Reproduce this listing in full.

§ **THE DATA**
—————
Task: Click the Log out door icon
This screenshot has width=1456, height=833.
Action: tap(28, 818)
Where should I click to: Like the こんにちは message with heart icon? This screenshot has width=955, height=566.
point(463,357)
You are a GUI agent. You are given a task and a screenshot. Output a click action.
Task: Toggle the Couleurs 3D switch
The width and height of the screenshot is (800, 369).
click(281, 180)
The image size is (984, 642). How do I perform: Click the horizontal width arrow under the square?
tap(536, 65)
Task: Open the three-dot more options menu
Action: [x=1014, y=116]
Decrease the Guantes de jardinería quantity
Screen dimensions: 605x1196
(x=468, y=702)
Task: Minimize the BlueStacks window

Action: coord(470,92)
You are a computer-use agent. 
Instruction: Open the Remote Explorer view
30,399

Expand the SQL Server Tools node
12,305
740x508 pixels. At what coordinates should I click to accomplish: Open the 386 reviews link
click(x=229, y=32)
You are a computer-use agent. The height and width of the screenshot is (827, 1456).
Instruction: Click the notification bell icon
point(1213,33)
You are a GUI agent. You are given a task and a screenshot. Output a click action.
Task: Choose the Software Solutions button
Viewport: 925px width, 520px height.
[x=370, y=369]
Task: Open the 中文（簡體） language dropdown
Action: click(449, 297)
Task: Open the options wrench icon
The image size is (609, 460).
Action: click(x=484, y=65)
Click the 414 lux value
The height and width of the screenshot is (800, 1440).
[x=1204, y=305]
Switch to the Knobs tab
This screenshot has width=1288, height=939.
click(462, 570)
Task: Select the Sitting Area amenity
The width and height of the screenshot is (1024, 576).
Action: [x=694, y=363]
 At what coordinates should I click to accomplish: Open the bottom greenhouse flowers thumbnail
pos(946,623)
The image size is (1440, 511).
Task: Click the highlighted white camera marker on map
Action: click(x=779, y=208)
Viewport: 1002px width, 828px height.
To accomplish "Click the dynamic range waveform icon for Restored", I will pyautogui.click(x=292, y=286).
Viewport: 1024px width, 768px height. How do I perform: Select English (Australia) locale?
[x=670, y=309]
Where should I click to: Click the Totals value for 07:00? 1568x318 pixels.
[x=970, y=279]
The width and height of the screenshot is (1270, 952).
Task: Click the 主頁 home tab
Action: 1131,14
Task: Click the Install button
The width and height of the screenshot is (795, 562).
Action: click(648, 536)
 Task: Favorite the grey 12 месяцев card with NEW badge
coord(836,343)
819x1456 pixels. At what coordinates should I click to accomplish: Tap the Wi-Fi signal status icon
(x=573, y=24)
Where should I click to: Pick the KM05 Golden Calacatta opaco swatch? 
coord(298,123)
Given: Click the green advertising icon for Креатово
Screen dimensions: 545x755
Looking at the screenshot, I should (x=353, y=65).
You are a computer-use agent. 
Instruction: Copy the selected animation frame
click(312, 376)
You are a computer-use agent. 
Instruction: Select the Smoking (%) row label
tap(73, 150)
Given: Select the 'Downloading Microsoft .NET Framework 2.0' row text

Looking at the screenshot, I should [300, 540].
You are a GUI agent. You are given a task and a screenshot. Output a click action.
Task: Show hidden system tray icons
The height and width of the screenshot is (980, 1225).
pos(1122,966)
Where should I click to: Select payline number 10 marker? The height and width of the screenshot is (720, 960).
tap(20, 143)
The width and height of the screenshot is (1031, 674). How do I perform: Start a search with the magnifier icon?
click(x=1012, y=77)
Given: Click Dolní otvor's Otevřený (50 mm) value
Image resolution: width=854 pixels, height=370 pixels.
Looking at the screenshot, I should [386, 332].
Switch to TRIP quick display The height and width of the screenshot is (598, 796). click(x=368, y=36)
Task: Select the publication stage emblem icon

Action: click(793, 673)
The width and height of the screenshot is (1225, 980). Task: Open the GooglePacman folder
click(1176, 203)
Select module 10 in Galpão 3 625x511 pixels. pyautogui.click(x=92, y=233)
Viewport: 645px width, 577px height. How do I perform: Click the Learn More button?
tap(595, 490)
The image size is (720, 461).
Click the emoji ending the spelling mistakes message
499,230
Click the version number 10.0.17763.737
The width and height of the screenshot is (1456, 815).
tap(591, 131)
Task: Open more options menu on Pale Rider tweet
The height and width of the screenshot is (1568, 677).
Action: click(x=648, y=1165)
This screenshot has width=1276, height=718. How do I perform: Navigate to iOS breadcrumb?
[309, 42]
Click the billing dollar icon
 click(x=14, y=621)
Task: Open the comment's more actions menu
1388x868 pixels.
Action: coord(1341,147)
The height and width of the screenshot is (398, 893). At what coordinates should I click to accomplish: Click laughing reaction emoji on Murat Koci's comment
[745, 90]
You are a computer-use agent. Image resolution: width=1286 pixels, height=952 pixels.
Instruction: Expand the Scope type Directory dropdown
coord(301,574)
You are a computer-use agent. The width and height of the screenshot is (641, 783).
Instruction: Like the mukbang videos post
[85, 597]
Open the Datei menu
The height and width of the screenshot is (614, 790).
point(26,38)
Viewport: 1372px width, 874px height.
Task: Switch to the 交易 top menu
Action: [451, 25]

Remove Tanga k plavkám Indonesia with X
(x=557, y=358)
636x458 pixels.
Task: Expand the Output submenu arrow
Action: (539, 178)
—————
§ **TASK ANSWER**
Task: Click the Log out door icon
This screenshot has width=1456, height=833.
Action: tap(28, 818)
Where should I click to: Like the こんにちは message with heart icon? This screenshot has width=955, height=566.
point(463,357)
You are a GUI agent. You are given a task and a screenshot. Output a click action.
Task: Toggle the Couleurs 3D switch
The width and height of the screenshot is (800, 369).
click(281, 180)
The image size is (984, 642). How do I perform: Click the horizontal width arrow under the square?
tap(536, 65)
Task: Open the three-dot more options menu
Action: [x=1014, y=116]
Decrease the Guantes de jardinería quantity
Screen dimensions: 605x1196
(x=468, y=702)
Task: Minimize the BlueStacks window

Action: coord(470,92)
You are a computer-use agent. 
Instruction: Open the Remote Explorer view
30,399

Expand the SQL Server Tools node
12,305
740x508 pixels. At what coordinates should I click to accomplish: Open the 386 reviews link
click(x=229, y=32)
You are a computer-use agent. The height and width of the screenshot is (827, 1456).
Instruction: Click the notification bell icon
point(1213,33)
You are a GUI agent. You are given a task and a screenshot. Output a click action.
Task: Choose the Software Solutions button
Viewport: 925px width, 520px height.
[x=370, y=369]
Task: Open the 中文（簡體） language dropdown
Action: click(449, 297)
Task: Open the options wrench icon
The image size is (609, 460).
Action: click(x=484, y=65)
Click the 414 lux value
The height and width of the screenshot is (800, 1440).
[x=1204, y=305]
Switch to the Knobs tab
This screenshot has width=1288, height=939.
click(462, 570)
Task: Select the Sitting Area amenity
The width and height of the screenshot is (1024, 576).
Action: [x=694, y=363]
 At what coordinates should I click to accomplish: Open the bottom greenhouse flowers thumbnail
pos(946,623)
The image size is (1440, 511).
Task: Click the highlighted white camera marker on map
Action: click(x=779, y=208)
Viewport: 1002px width, 828px height.
To accomplish "Click the dynamic range waveform icon for Restored", I will pyautogui.click(x=292, y=286).
Viewport: 1024px width, 768px height. How do I perform: Select English (Australia) locale?
[x=670, y=309]
Where should I click to: Click the Totals value for 07:00? 1568x318 pixels.
[x=970, y=279]
The width and height of the screenshot is (1270, 952).
Task: Click the 主頁 home tab
Action: 1131,14
Task: Click the Install button
The width and height of the screenshot is (795, 562).
Action: click(648, 536)
 Task: Favorite the grey 12 месяцев card with NEW badge
coord(836,343)
819x1456 pixels. At what coordinates should I click to accomplish: Tap the Wi-Fi signal status icon
(x=573, y=24)
Where should I click to: Pick the KM05 Golden Calacatta opaco swatch? 
coord(298,123)
Given: Click the green advertising icon for Креатово
Screen dimensions: 545x755
Looking at the screenshot, I should (x=353, y=65).
You are a computer-use agent. 
Instruction: Copy the selected animation frame
click(312, 376)
You are a computer-use agent. 
Instruction: Select the Smoking (%) row label
tap(73, 150)
Given: Select the 'Downloading Microsoft .NET Framework 2.0' row text

Looking at the screenshot, I should [300, 540].
You are a GUI agent. You are given a task and a screenshot. Output a click action.
Task: Show hidden system tray icons
The height and width of the screenshot is (980, 1225).
pos(1122,966)
Where should I click to: Select payline number 10 marker? The height and width of the screenshot is (720, 960).
tap(20, 143)
The width and height of the screenshot is (1031, 674). How do I perform: Start a search with the magnifier icon?
click(x=1012, y=77)
Given: Click Dolní otvor's Otevřený (50 mm) value
Image resolution: width=854 pixels, height=370 pixels.
Looking at the screenshot, I should [386, 332].
Switch to TRIP quick display The height and width of the screenshot is (598, 796). click(x=368, y=36)
Task: Select the publication stage emblem icon

Action: click(793, 673)
The width and height of the screenshot is (1225, 980). Task: Open the GooglePacman folder
click(1176, 203)
Select module 10 in Galpão 3 625x511 pixels. pyautogui.click(x=92, y=233)
Viewport: 645px width, 577px height. How do I perform: Click the Learn More button?
tap(595, 490)
The image size is (720, 461).
Click the emoji ending the spelling mistakes message
499,230
Click the version number 10.0.17763.737
The width and height of the screenshot is (1456, 815).
tap(591, 131)
Task: Open more options menu on Pale Rider tweet
The height and width of the screenshot is (1568, 677).
Action: click(x=648, y=1165)
This screenshot has width=1276, height=718. How do I perform: Navigate to iOS breadcrumb?
[309, 42]
Click the billing dollar icon
 click(x=14, y=621)
Task: Open the comment's more actions menu
1388x868 pixels.
Action: coord(1341,147)
The height and width of the screenshot is (398, 893). At what coordinates should I click to accomplish: Click laughing reaction emoji on Murat Koci's comment
[745, 90]
You are a computer-use agent. Image resolution: width=1286 pixels, height=952 pixels.
Instruction: Expand the Scope type Directory dropdown
coord(301,574)
You are a computer-use agent. The width and height of the screenshot is (641, 783).
Instruction: Like the mukbang videos post
[85, 597]
Open the Datei menu
The height and width of the screenshot is (614, 790).
point(26,38)
Viewport: 1372px width, 874px height.
Task: Switch to the 交易 top menu
Action: [451, 25]

Remove Tanga k plavkám Indonesia with X
(x=557, y=358)
636x458 pixels.
Task: Expand the Output submenu arrow
Action: (539, 178)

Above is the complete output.